Request 1:
Reproduce the passage of the latex brain thread that begins with the words "I then sprayed" and ends with "a good thickness.", word for word.
Request 2:
Write the next portion of the forum thread on making a latex brain, picking up directly after its final line.
··· Page text ···
# Latex Brain



## joker (Sep 25, 2007)

I didn't take any pics of the process but it's pretty simple.

I started with one of those brain gelatin molds.









I then sprayed the inside of it with PAM cooking spray. 
Next I poured in a small amount of latex and started turning/tilting the mold so that the latex would start covering the interior of the mold.

I let it the first layer dry (only covering a small area in the bottom at first) and then started with some more latex working my way to the top.

I continued this process until I got what I thought would be a good thickness.

After about 24 hours I popped out a brain. I should have taken a picture, but I stretched it over my head like a bald cap and with a little more latex I think I could have the start to a pretty good costume.

I had an old mask that the hair had come off of so I cut out the crown and then glued the brain to a styrofoam head and then glued the mask down over that. Using a little latex here and there to connect the 2. Then I just painted on some spirit store blood to finish it off.


----------



## dflowers2 (Mar 5, 2007)

Pretty cool idea, thanks for sharing.


----------



## RoxyBlue (Oct 6, 2008)

I want to see a picture of you wearing this. After all, Draik took a video of himself with pantyhose on his head to share with the Forum - it's only fair


----------



## joker (Sep 25, 2007)

OK, but I'll have to make another one. It maybe after the halloween season, but I'll make another one and then take a pic of me wearing it. Somebody just remind me a little further down the road!


----------



## Haunted Bayou (Feb 16, 2007)

"Check out the big brain on Brad"

Great idea, Joker. You could probably sell those.


----------



## The Watcher (Sep 13, 2008)

That looks real nice Joker.


----------



## joker (Sep 25, 2007)

Haunted Bayou said:


> "Check out the big brain on Brad"
> 
> Great idea, Joker. You could probably sell those.


Thanks but who has time for that...lol. I just wanted to pass my idea, experience and pics along to others


----------



## sharpobject (May 7, 2008)

I like it. great idea !!


----------



## fick209 (Aug 31, 2009)

Fantastic idea, Thnx!
I'm doing a mad scientist lab area this year so this will be a great addition for that. Not sure if I will have just the brain in a specieman jar of some kind, or it I should maybe do an autopsy table and have the brain attached to the subjects head. I'll have to see how mine comes out and then decide.
Thnx for the idea.


----------



## Glosang (Feb 20, 2008)
··· Data block ···
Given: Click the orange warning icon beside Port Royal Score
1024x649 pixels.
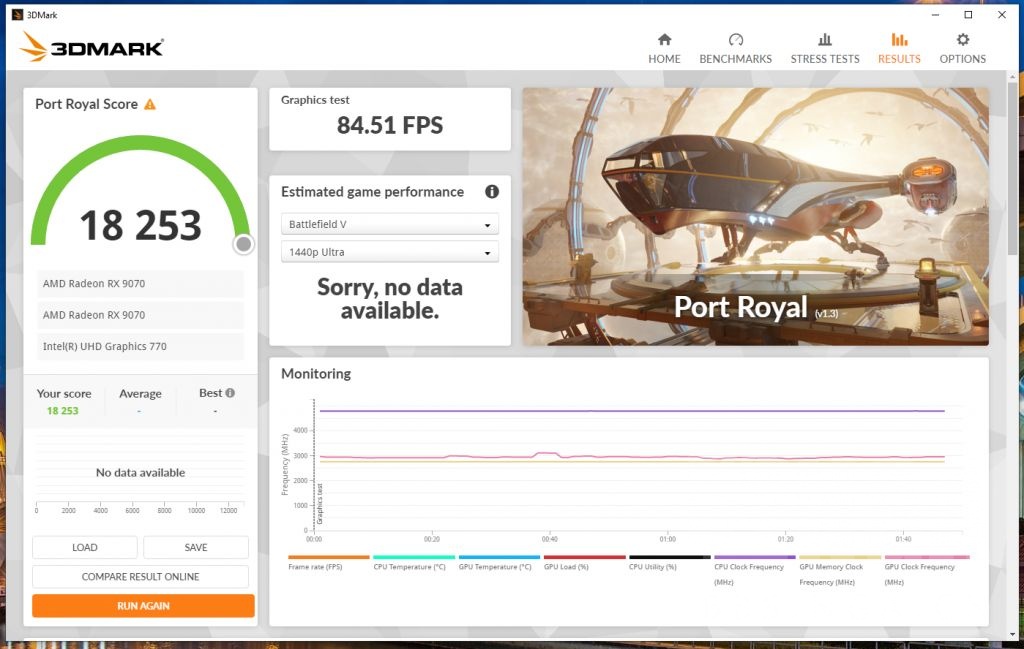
···
Task response 1:
I then sprayed the inside of it with PAM cooking spray. 
Next I poured in a small amount of latex and started turning/tilting the mold so that the latex would start covering the interior of the mold.

I let it the first layer dry (only covering a small area in the bottom at first) and then started with some more latex working my way to the top.

I continued this process until I got what I thought would be a good thickness.

Task response 2:
Oh YUCK YUCK YUCK!!!!!! LOL LOL Great job!!!


----------



## joker (Sep 25, 2007)

fick209 said:


> Fantastic idea, Thnx!
> I'm doing a mad scientist lab area this year so this will be a great addition for that. Not sure if I will have just the brain in a specieman jar of some kind, or it I should maybe do an autopsy table and have the brain attached to the subjects head. I'll have to see how mine comes out and then decide.
> Thnx for the idea.


If you want to just create a brain prop I'd use some poly fill or similar after doing what I did and then add some more latex to close it up. Other wise it might not hold its shape with out some sort of internal support.

...or you could always just put it on the top of a styro foam wig head


----------



## fick209 (Aug 31, 2009)

joker said:


> If you want to just create a brain prop I'd use some poly fill or similar after doing what I did and then add some more latex to close it up. Other wise it might not hold its shape with out some sort of internal support.
> 
> ...or you could always just put it on the top of a styro foam wig head


I have an excellent mask to go with it when done so I'm just going to basically do the same as you and glue the brain and mask to a styrofoam head, Then attach to my autopsy body.


----------



## Buzz (Aug 26, 2011)

Hey joker... You still owe us a picture...



joker said:


> OK, but I'll have to make another one. It maybe after the halloween season, but I'll make another one and then take a pic of me wearing it. Somebody just remind me a little further down the road!


...just saying...


----------



## Just Whisper (Jan 19, 2009)

That came out really nice.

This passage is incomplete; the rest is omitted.